EditGAN: High-Precision Semantic Image Editing
Robust and high-precision semantic image editing in real-time
Created on April 1|Last edited on April 9
Comment
Introduction
In recent times, Generative Adversarial Networks (GANs) have been adopted widely for image editing applications, helping streamline the workflow of photographers and content creators and enabling new levels of creativity and digital artistry. GANs have found their way into consumer software in the form of neural photo editing filters and the deep learning research community is actively developing further techniques.
However! Most GAN-based image editing methods have certain drawbacks. They:
- require large-scale datasets with semantic segmentation annotations for training
- only provide high-level control
- simply interpolate between different images
Researchers at NVIDIA Toronto Artificial Intelligence Lab propose a novel approach called EditGAN for high-quality, high-precision semantic image editing that attempts to tackle the drawbacks of existing GAN-based image editing approaches. EditGAN allows users to edit images by modifying their highly detailed part segmentation masks, such as drawing a new mask for the headlight of a car! Check it out:
EditGAN in Action
16
NB: This post was written as a W&B Report. If you’re running ML experiments, you can use W&B to automatically track all of your results and logs, and with Reports, you can easily share your analysis with your team. Here’s a snippet of pseudocode to get started:
wandb.init(project='editGAN', config={'lr': 0.01, 'nepochs': 10})for _ in range(10):wandb.log({'loss': loss})
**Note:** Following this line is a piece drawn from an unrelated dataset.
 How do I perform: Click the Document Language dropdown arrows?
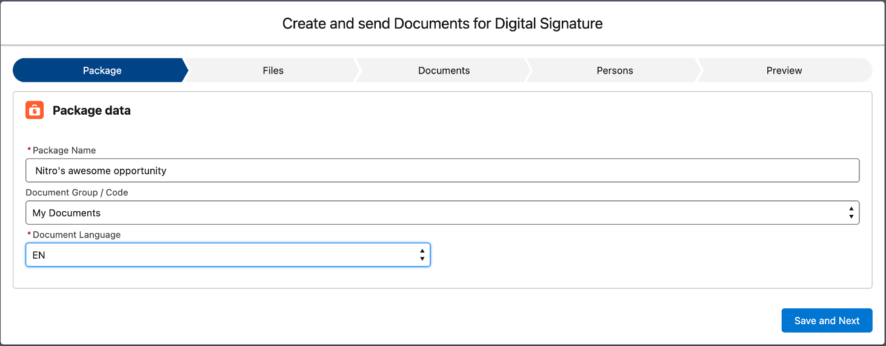tap(422, 256)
Existing Approaches––and Their Drawbacks
Most GAN-based image editing methods fall into a few categories:
- Some methods such as MaskGAN, Cascade EF-GAN, SEAN, and DeepFaceDrawing rely on GANs conditioning on class labels or pixel-wise semantic segmentation annotations where different conditionings lead to modifications in the output, while others use auxiliary attribute classifiers to guide synthesis and edit images. However such methods have a few drawbacks:
- Training these conditional GANs or external classifiers requires large annotated datasets. Therefore, these methods are currently limited to image types for which large annotated datasets are available (like portraits).
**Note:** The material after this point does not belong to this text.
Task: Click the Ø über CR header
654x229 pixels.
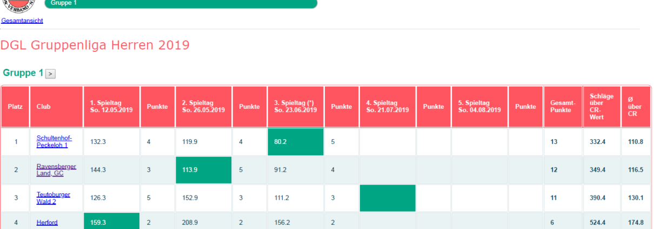Action: coord(636,107)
- Furthermore, even if annotations are available, most techniques offer only limited editing control, since these annotations usually consist only of high-level global attributes or relatively coarse pixel-wise segmentation.
- Methods such as Editing in Style, SEAN, and VOGUE focus on mixing and interpolating features from different images, thereby requiring reference images as editing targets and usually also not offering fine control.
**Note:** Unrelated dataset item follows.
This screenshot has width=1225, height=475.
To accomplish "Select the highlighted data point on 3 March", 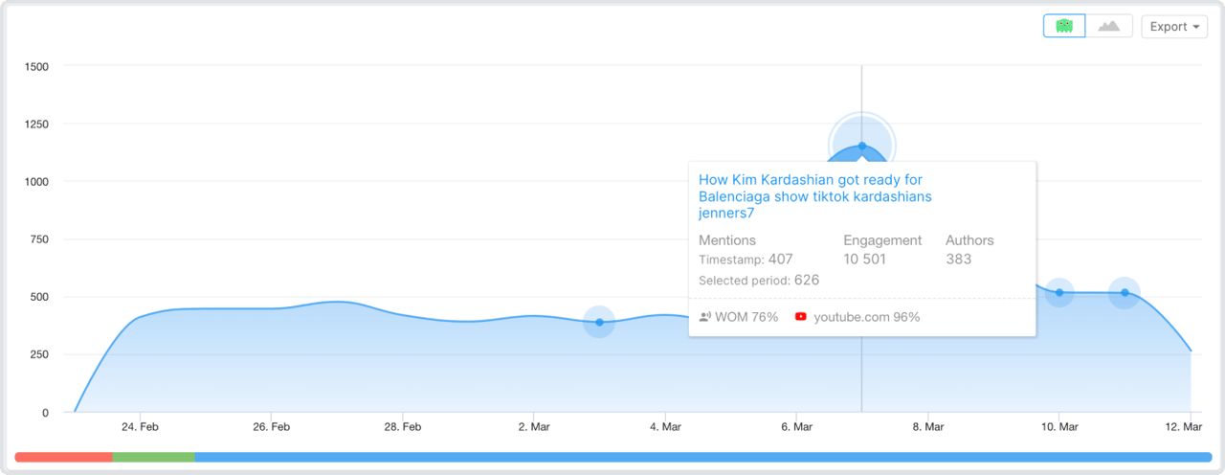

- Methods such as InterfaceGAN, GAN Dissection, and GANSpace that focus on carefully analyzing and dissecting the latent spaces of the GAN aimed at finding disentangled latent variables suitable for editing or methods focused on controlling the network parameters of the GANs are not user-friendly and cannot provide users with the desired level of flexibility and details.
The Novelty of EditGAN
EditGAN is a novel GAN-based image editing framework that enables high-precision semantic image editing by allowing users to modify detailed object part segmentations.
The authors of EditGAN build on DatasetGAN that jointly models both images and their semantic segmentations based on the same underlying latent code and requires as few as 16 labeled examples. This allows EditGAN to scale to many object classes and choices of part labels without depending on large annotated datasets.
The image manipulation or editing is done by modifying the segmentation mask according to the desired edit and optimizing the latent code to be consistent with the new segmentation mask, thus effectively changing the RGB image. In order to achieve better efficiency during the editing process, EditGAN learns editing vectors in latent space that realize the edits. These editing vectors can be directly applied to other images, without any or only a few additional optimization steps.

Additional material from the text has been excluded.